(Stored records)

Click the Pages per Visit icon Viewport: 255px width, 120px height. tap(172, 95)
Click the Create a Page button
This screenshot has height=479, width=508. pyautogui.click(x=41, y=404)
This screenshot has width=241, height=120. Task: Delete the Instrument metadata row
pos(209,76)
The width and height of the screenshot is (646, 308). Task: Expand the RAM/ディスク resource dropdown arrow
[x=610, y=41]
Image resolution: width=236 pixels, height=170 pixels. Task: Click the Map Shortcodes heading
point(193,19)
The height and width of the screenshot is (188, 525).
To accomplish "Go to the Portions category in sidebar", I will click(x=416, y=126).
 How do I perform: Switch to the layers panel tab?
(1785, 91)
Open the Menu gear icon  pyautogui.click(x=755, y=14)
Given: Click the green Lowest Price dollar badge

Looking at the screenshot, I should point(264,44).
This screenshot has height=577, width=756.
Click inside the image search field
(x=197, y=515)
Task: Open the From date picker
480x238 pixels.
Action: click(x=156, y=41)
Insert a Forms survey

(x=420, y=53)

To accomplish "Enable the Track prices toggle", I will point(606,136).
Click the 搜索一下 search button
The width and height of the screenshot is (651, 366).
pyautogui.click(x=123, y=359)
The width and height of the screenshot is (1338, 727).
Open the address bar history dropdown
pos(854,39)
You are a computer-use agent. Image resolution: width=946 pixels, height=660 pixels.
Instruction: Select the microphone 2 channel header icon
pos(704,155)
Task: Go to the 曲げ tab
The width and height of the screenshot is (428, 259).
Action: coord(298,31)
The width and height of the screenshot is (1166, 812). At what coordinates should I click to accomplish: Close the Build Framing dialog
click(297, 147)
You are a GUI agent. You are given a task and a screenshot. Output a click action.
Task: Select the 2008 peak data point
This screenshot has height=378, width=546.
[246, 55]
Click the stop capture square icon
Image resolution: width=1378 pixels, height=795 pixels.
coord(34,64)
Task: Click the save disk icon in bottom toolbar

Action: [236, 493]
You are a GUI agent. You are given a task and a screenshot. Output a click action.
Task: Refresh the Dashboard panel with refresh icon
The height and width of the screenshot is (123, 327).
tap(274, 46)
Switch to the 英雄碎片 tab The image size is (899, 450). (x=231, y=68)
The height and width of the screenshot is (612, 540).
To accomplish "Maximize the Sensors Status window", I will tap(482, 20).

▸ **Given exercise**
Print every item above again, unchanged and in the same order.

▸ **Reply to the task**
Click the Pages per Visit icon Viewport: 255px width, 120px height. tap(172, 95)
Click the Create a Page button
This screenshot has height=479, width=508. pyautogui.click(x=41, y=404)
This screenshot has width=241, height=120. Task: Delete the Instrument metadata row
pos(209,76)
The width and height of the screenshot is (646, 308). Task: Expand the RAM/ディスク resource dropdown arrow
[x=610, y=41]
Image resolution: width=236 pixels, height=170 pixels. Task: Click the Map Shortcodes heading
point(193,19)
The height and width of the screenshot is (188, 525).
To accomplish "Go to the Portions category in sidebar", I will click(x=416, y=126).
 How do I perform: Switch to the layers panel tab?
(1785, 91)
Open the Menu gear icon  pyautogui.click(x=755, y=14)
Given: Click the green Lowest Price dollar badge

Looking at the screenshot, I should point(264,44).
This screenshot has height=577, width=756.
Click inside the image search field
(x=197, y=515)
Task: Open the From date picker
480x238 pixels.
Action: click(x=156, y=41)
Insert a Forms survey

(x=420, y=53)

To accomplish "Enable the Track prices toggle", I will point(606,136).
Click the 搜索一下 search button
The width and height of the screenshot is (651, 366).
pyautogui.click(x=123, y=359)
The width and height of the screenshot is (1338, 727).
Open the address bar history dropdown
pos(854,39)
You are a computer-use agent. Image resolution: width=946 pixels, height=660 pixels.
Instruction: Select the microphone 2 channel header icon
pos(704,155)
Task: Go to the 曲げ tab
The width and height of the screenshot is (428, 259).
Action: coord(298,31)
The width and height of the screenshot is (1166, 812). At what coordinates should I click to accomplish: Close the Build Framing dialog
click(297, 147)
You are a GUI agent. You are given a task and a screenshot. Output a click action.
Task: Select the 2008 peak data point
This screenshot has height=378, width=546.
[246, 55]
Click the stop capture square icon
Image resolution: width=1378 pixels, height=795 pixels.
coord(34,64)
Task: Click the save disk icon in bottom toolbar

Action: [236, 493]
You are a GUI agent. You are given a task and a screenshot. Output a click action.
Task: Refresh the Dashboard panel with refresh icon
The height and width of the screenshot is (123, 327).
tap(274, 46)
Switch to the 英雄碎片 tab The image size is (899, 450). (x=231, y=68)
The height and width of the screenshot is (612, 540).
To accomplish "Maximize the Sensors Status window", I will tap(482, 20).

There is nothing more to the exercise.